Regia:Chaplin Charlie

Cast e credits:
Soggetto e sceneggiatura: Charlie Chaplin; fotografia: Roland Totheroh; scenografia: Charles D. Hall; interpreti: Charlie Chaplin (Vagabondo), Edna Purviance (cantante nel caffè), Henry Bergman (uomo al collocamento/signora in sala da ballo), Charles Riesner (commesso viaggiatore), Albert Austin (imbroglione), Tom Wilson (poliziotto), Granville Redmond (proprietario sala da ballo), Millie Chaplin (signora piangente), Alf Reeves (uomo al bar), N. Tahbel (venditore di cibo indiano), Rob Wagner (uomo alla sala da ballo), L.S. McVey (orchestrale), J.F. Parker (orchestrale), Syd Chaplin (venditore di panini); produzione: Charlie Chaplin per First National; distribuzione: Cineteca di Bologna; origine: Usa, 1918; durata: 36'.

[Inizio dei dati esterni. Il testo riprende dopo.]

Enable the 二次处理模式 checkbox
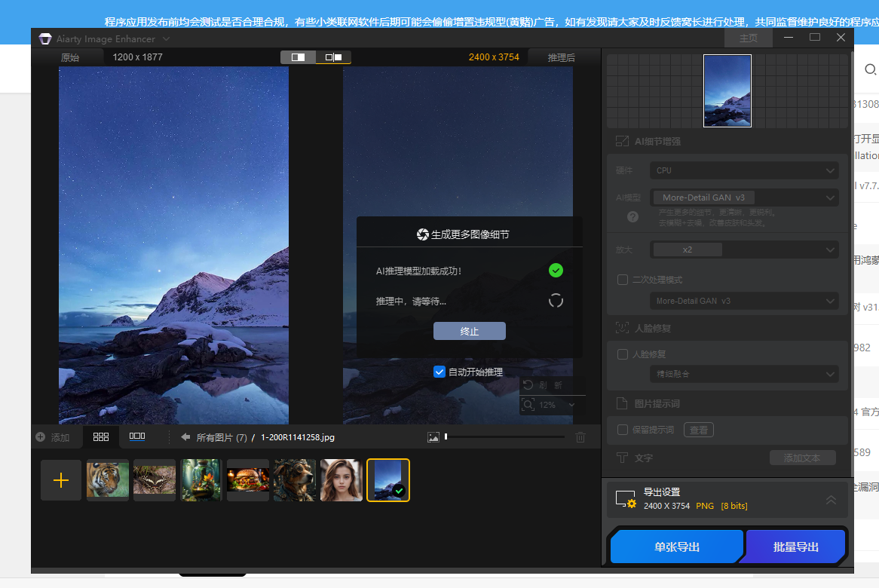coord(623,280)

Trama:Charlot non riesce, nonostante i molti tentativi, a trovare un lavoro che gli consenta una vita passabile. La sua giornata è quella del vagabondo, continuamente affamato e infreddolito; non ha casa, e dorme su un prato. Si fa un amico: un cane. In una trattoria, fa la conoscenza di una cantante e Charlot conosce finalmente la possibilità di poter avere qualcuno con cui scambiare qualche parola.
Nel frattempo alcuni ladruncoli si sono impossessati di un portafogli e lo sotterrano nel prato dove Charlot è solito sostare Il cane, notata a fiuto l'insolita presenza, mette alla luce il portafogli. A Charlot sembra quasi impossibile, e corre felice alla trattoria. Trova però che la cantante è stata malamente licenziata e fa di tutto per consolarla. 1 ladri resisi conto dell'accaduto sono presto sulla pista del trafugatore e riescono con varie astuzie e riprendersi il conteso portafogli. Dopo alterne e imprevedibili vicissitudini Charlot può recuperare ancora una volta i denari. Potrà così sposare la cantante e trasferirsi con lei in campagna, per trascorrere in una fattoria una vita più felice.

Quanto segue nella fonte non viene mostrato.